Spinal cord injury (SCI) interrupts connections between the motor cortex (MCX) and spinal motor circuits. We propose a novel approach to treat paralysis and weakness after spinal cord injury (SCI) by combining (1) dual MCX and spinal cord stimulation to promote corticospinal tract (CST) axonal outgrowth and activity-dependent synapse formation, and (2) implantation at the spinal injury site of a hydrogel biomaterial. MCX epidural stimulation is a neuromodulatory approach that upregulates the mTOR and Jak/Stat signaling pathways?essential for CST axon regeneration and CST injury-dependent sprouting?to promote CST axon sprouting, synapse formation, and motor function after injury. The effects of MCX stimulation therapy is potentiated by cathodal trans-spinal direct current stimulation (tsDCS), a non-invasive neuromodulatory approach that can be rostrocaudally- targeted to activate the spinal cord. However, the recovery that can be achieved by activity-based repair strategies is limited by the physical damage and the cavity at the injury site. Our dual neuromodulatory strategy, alone, cannot achieve sufficient CST outgrowth and circuit repair needed to restore significant function after a traumatic SCI. To achieve greater motor recovery after SCI, we will combine neuromodulation with implantation of Chitosan engineered as a fragmented physical hydrogel suspension (Chitosan-FPHS). This new and patented formulation remodels the injury site. Chitosan-FPHS helps abrogate physical barriers at the lesion site and enhances axonal growth into and through the injury. Chitosan-FPHS therapy significantly improves motor function after thoracic hemisection. In this proposal, we use an adult rat C4 midline contusion model and combine published biomaterial implantation and neuromodulation methods in a novel way to repair the motor system.
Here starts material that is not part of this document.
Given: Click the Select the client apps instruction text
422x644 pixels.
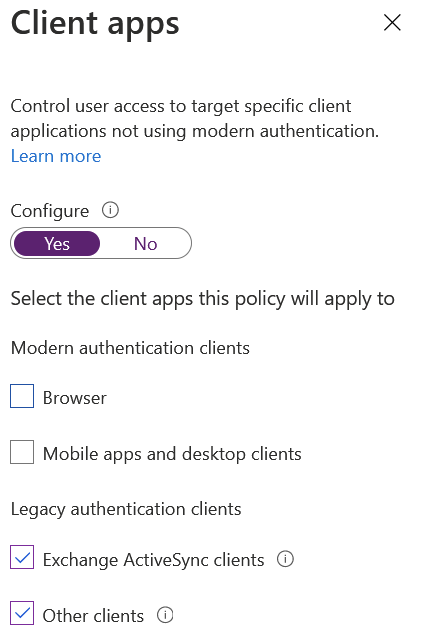Looking at the screenshot, I should 203,299.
In Aim 1, we will determine the efficacy of Chitosan-FPHS hydrogel implantation combined with the dual neuromodulation therapy in promoting CST axonal outgrowth and MCX evoked spinal cord and muscle responses.
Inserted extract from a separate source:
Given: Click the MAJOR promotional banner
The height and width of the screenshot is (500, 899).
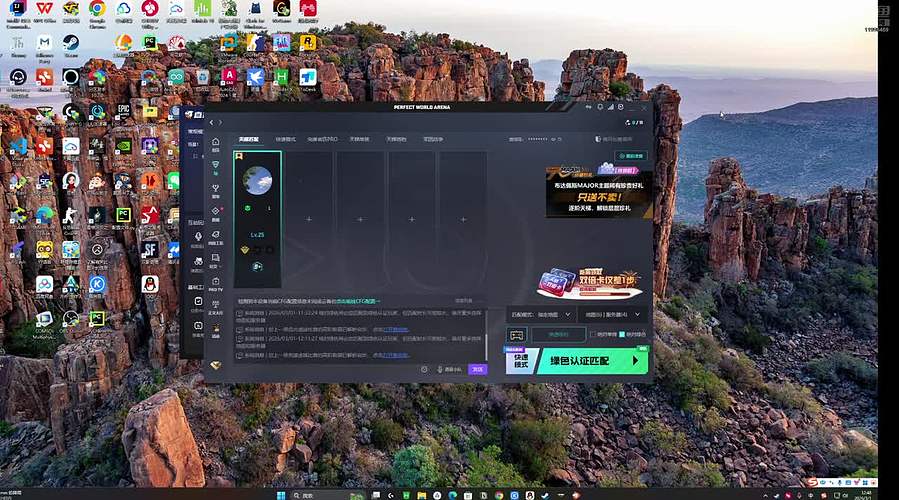Looking at the screenshot, I should pyautogui.click(x=599, y=191).
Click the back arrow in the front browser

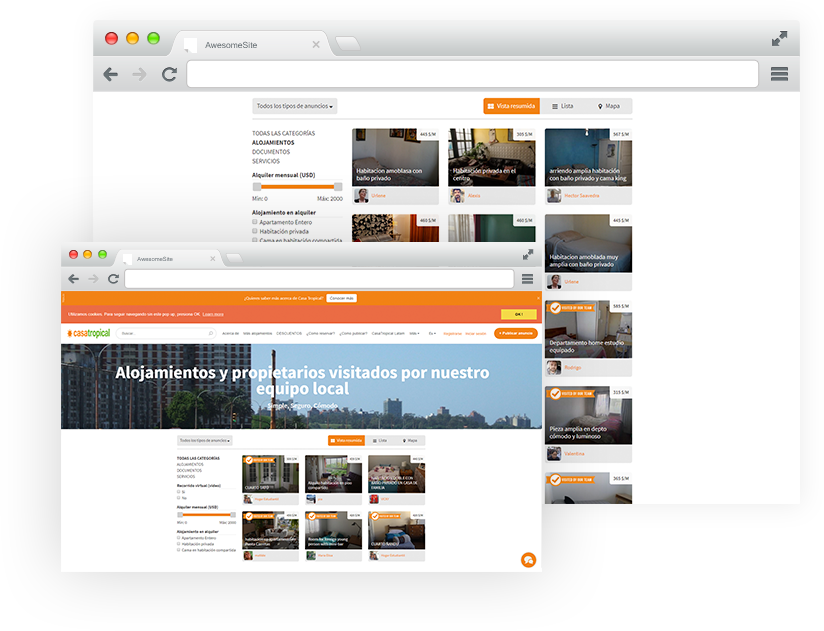[x=73, y=279]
In Aim 2, we will determine the efficacy of Chitosan- FPHS hydrogel implantation combined with dual neuromodulation therapy in promoting motor function after cervical SCI. Together, our combined neuromodulatory and biomaterial-based approach aims to induce persistent structural plasticity after SCI. This approach could lead to recovery of substantial motor control in our animal model and could be translated to improve function in people with SCI.
We take a novel approach to treat paralysis and weakness after SCI by combining neuromodulation to promote corticospinal tract axonal outgrowth, and implantation of a biomaterial at the injury site to promote remodeling and repair. This combined approach aims to induce persistent structural plasticity and recovery of motor function in people with SCI.